(WHAT THE EXERCISE ASKS) Only the lines running from the line with "Instruction: Click the existing" to the end of the records below belong in the answer, each copied exactly.

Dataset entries

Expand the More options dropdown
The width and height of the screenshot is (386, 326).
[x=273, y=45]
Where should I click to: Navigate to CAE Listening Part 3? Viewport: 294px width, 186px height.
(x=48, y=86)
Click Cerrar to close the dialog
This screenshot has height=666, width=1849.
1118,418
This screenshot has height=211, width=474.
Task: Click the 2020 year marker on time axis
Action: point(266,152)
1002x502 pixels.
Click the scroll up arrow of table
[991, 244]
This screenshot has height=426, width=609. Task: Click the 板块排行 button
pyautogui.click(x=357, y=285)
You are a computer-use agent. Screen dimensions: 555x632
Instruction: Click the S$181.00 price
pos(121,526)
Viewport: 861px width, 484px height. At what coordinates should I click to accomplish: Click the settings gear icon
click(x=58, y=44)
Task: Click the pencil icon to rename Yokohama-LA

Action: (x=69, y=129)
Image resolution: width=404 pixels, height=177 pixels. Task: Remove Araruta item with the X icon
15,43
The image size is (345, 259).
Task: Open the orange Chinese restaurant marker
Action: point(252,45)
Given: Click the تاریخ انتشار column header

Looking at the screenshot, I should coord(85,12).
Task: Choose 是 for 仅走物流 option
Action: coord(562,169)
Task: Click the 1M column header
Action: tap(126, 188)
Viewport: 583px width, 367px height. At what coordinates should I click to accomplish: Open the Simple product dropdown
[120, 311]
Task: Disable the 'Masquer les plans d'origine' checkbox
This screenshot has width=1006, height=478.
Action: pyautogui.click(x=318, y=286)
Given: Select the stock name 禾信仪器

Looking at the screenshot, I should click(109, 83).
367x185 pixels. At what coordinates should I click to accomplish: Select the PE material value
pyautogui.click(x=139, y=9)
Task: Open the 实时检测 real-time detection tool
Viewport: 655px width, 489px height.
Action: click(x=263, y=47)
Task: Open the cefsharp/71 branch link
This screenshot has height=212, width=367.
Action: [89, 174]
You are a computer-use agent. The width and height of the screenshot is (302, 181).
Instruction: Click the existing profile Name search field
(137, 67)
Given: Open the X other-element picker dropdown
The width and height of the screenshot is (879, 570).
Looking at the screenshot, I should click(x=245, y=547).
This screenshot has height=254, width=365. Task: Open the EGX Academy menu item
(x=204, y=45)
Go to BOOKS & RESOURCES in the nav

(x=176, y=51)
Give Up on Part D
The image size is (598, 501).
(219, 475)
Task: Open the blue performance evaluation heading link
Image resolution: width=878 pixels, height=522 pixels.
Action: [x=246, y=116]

(FINAL ANSWER)
Instruction: Click the existing profile Name search field
(137, 67)
Given: Open the X other-element picker dropdown
The width and height of the screenshot is (879, 570).
Looking at the screenshot, I should click(x=245, y=547).
This screenshot has height=254, width=365. Task: Open the EGX Academy menu item
(x=204, y=45)
Go to BOOKS & RESOURCES in the nav

(x=176, y=51)
Give Up on Part D
The image size is (598, 501).
(219, 475)
Task: Open the blue performance evaluation heading link
Image resolution: width=878 pixels, height=522 pixels.
Action: [x=246, y=116]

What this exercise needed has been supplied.